Ich weiß ja, das die Mounts der DK´s nicht schön sein sollen, aber vom "bösen" flair merk ich bei dem ding nix, es is eher lächerlich...

Naja, werd wohl auch beim Wyrmruhpakt Ruf farmen und mir später auch noch nen Netherdrachen holen, aber erst muss mein Dk 80 werden und genug Gold fürs Epic fliegen ham =)


Mit freundlichen Grüßen

Suske


----------



## Nashan (26. November 2008)

Also ich werde mir definitiv den roten Protodrache als Mount holen. Denke noch 3-4 Tage dann hab' ich ihn endlich. Mein DK Flugmount nervt echt gewaltig.


----------



## Niklot (26. November 2008)

Den roten Protodrachen gibst doch glaub ich nur für den großen Erfolg wo man die ganzen "Events" in den Hero-Inis schafft. Zu kaufen gibt es glaub ich nur einen blauen oder so bei dem Wyrmruhpakt. Desweiteren glaube ich das es kein Protodrache ist. Sondern einer wie Malygos oder Alexstraza. Wie z.b. bei der Quest "Auf Rubinroten Schwingen".


----------



## Nashan (26. November 2008)

Es ist auf jeden Fall ein Protodrache. Habe jetzt ca. 30/39 von Ruhm des Helden  . Ich freu' mich schon so =)


----------



## Suske (26. November 2008)

Soweit ich weiß, ist der Drache des Wyrmruhpakts ein ganz normaler roter Drache (Wie der von den Daylis) .


----------



## Natsumee (26. November 2008)

sry das man den unterschied einen Frostwyrms nicht von eine protodrachen kennt.... 
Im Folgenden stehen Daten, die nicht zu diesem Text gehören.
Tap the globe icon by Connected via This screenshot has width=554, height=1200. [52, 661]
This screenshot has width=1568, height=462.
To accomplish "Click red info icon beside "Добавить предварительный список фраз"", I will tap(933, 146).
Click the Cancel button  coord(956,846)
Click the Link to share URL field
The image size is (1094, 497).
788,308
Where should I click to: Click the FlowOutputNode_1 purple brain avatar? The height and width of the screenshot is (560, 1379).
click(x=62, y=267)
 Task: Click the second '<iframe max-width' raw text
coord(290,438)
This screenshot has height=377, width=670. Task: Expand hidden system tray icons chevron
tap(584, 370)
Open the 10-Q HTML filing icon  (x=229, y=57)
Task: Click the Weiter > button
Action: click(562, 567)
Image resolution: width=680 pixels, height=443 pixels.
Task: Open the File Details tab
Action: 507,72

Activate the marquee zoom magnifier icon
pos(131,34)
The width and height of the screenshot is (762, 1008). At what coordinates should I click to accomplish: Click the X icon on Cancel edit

			Dieser Inhalt steht nur eingeloggten Mitgliedern zur Verfügung.
        

 


einfach abwarten der Frostwyrm kommt sicher mit einem patch


----------



## Nashan (26. November 2008)

Weiß eigentlich jemand von euch etwas über 'normale' Drachen? Sprich in etwa wie einer von den Drachen, die dich runter zu den Höhlen der Zeit bringen. 

Die ganzen Special super duper Drachen nerven auch irgendwann. Ich hätte gerne einen wie Ony oder Nefarian.


----------



## Diabolus Dark (26. November 2008)

Natsumee schrieb:


> sry das man den unterschied einen Frostwyrms nicht von eine protodrachen kennt....
> 
> 
> Dieser Inhalt steht nur eingeloggten Mitgliedern zur Verfügung.



Eben.. der Proto sieht doch viel cooler aus *haben will -.-* Auf den Wyrm kann ich da gern verzichten, hab ja schon das DK Mount, das sieht ähnlich aus ;-)



Nashan schrieb:


> Weiß eigentlich jemand von euch etwas über 'normale' Drachen? Sprich in etwa wie einer von den Drachen, die dich runter zu den Höhlen der Zeit bringen.
> 
> Die ganzen Special super duper Drachen nerven auch irgendwann. Ich hätte gerne einen wie Ony oder Nefarian.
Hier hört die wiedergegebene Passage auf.